また6月26日には、ソニー<6758>が15年2月に発表した肌解析システム「BeautyExplorer」の取り扱いを7月から開始すると発表した。エステ・美容サロン、化粧品メーカー、美容関連製品販売店向けに開発された業務用の肌解析システムである。手のひらサイズ肌測定機とクラウドのシステムをリーズナブルな料金設定で当社顧客サロンに提供する。16年4月期業績に与える影響は軽微としているが、当社の品揃え強化や信用力向上に寄与する。
■16年4月期も増収増益基調で増額含み
6月9日に発表した前期(15年4月期)の連結業績は、売上高が前々期比12.7%増の72億75百万円、営業利益が同24.1%増の3億76百万円、経常利益が同32.5%増の3億91百万円、純利益が同44.5%増の2億49百万円だった。配当予想(15年5月1日付株式5分割前)は前々期比6円増配の年間24円(期末一括)で配当性向は11.5%となる。
セグメント別に見ると、物販事業の売上高が同14.6%増の56億39百万円、営業利益(全社費用等調整前)が同6.5%増の4億37百万円、店舗設計事業の売上高が同7.6%増の13億66百万円、営業利益が同63.8%増の83百万円、周辺ソリューション事業の売上高が同1.4%増の2億69百万円、営業利益が同2.6倍の38百万円だった。
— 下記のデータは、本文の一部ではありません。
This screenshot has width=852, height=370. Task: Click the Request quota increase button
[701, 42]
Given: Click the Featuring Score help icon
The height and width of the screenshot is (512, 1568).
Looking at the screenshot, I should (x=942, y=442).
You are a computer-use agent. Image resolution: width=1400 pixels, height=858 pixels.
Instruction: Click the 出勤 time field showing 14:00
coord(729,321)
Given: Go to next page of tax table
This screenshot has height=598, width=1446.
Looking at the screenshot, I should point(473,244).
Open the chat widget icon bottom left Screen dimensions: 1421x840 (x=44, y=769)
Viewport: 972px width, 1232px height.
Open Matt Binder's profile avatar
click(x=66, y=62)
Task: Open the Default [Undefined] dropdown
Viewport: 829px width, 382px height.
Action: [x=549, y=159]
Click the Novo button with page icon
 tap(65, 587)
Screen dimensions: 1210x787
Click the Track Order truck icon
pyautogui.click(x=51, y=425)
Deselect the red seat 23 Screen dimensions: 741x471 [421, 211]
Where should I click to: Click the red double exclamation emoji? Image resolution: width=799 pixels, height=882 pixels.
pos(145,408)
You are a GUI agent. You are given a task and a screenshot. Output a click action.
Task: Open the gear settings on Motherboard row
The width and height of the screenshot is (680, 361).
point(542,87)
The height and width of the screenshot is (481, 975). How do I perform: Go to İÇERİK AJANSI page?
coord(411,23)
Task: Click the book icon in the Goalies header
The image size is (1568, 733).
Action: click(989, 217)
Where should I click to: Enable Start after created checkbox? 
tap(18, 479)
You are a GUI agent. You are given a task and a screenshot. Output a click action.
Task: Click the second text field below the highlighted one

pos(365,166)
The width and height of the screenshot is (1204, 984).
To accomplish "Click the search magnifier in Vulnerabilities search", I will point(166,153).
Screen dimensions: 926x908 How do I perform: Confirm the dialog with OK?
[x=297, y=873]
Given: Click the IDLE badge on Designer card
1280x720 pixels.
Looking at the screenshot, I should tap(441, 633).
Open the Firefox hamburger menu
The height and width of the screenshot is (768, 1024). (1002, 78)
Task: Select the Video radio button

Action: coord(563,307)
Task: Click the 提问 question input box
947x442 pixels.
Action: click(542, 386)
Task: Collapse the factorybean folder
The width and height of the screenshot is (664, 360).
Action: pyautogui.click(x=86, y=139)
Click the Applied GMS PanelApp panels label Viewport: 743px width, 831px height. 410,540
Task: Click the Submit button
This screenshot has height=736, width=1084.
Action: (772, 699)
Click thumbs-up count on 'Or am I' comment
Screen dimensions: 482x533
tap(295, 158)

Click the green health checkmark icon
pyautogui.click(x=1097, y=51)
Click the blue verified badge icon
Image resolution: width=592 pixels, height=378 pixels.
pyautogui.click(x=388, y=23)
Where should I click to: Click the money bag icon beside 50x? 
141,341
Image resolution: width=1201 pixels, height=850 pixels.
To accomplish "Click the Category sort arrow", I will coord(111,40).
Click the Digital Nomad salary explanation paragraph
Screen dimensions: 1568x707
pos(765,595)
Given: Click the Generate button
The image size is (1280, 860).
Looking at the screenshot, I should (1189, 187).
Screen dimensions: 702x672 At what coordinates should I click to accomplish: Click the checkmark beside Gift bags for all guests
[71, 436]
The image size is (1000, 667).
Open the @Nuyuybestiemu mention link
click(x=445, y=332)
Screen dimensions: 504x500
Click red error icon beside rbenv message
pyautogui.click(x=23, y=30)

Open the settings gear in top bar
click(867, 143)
各セグメントとも消費増税の反動影響などを吸収して順調に伸長した。
なお美容サロンの新規開業が春先に集中する傾向があるため、特に美容機器の需要が高まり、当社の収益は第4四半期(2月~4月)の構成比が高いという季節要因もあるようだ。
今期(16年4月期)の連結業績予想(6月9日公表)は、売上高が前期比16.7%増の84億88百万円、営業利益が同24.3%増の4億67百万円、経常利益が同17.0%増の4億58百万円、純利益が同21.2%増の3億01百万円としている。配当予想については現時点では未定としている。
品揃え強化、サイトの利便性向上、さらに認知度・信用力向上なども寄与して登録会員口座数およびアクティブユーザ数が増加基調である。6月導入のスマホ用バーコード発注アプリ「BGスマート発注」も寄与して、物販事業が好調に推移するだろう。大手サロンチェーンなどからの店舗設計の受注も増加しているもようであり、増収増益基調が予想される。また会社予想は保守的としているため増額含みだろう。
東証1部を目指して立会外分売を実施、株価は上場来高値圏で堅調
なお6月24日~30日に株式の立会外分売を予定している。分売予定株式数は29万8500株で、分売価格は分売実施日前日の終値もしくは最終気配値を基準として決定する。東証1部への市場変更における形式要件である株主数の充足を図るために行う。
株価の動き(15年5月1日付で株式5分割)を見ると、500円~600円近辺でのモミ合いから上放れて上場来高値圏1400円台まで急伸した。4月以降は高値圏1200円~1400円近辺でのボックス展開だが、堅調に推移して6月9日には上場来高値1470円まで上伸する場面があった。中期成長力を評価する動きだろう。
6月26日の終値1272円を指標面で見ると、今期予想連結PER(会社予想の連結EPS50円54銭で算出)は25倍近辺、前期実績連結PBR(前期実績の連結BPS253円93銭で算出)は5.0倍近辺である。
週足チャートで見ると13週移動平均線がサポートラインの形であり、急伸後の日柄調整が一巡してボックスレンジ上放れのタイミングが接近しているようだ。中期成長力を評価して上値追いの展開だろう。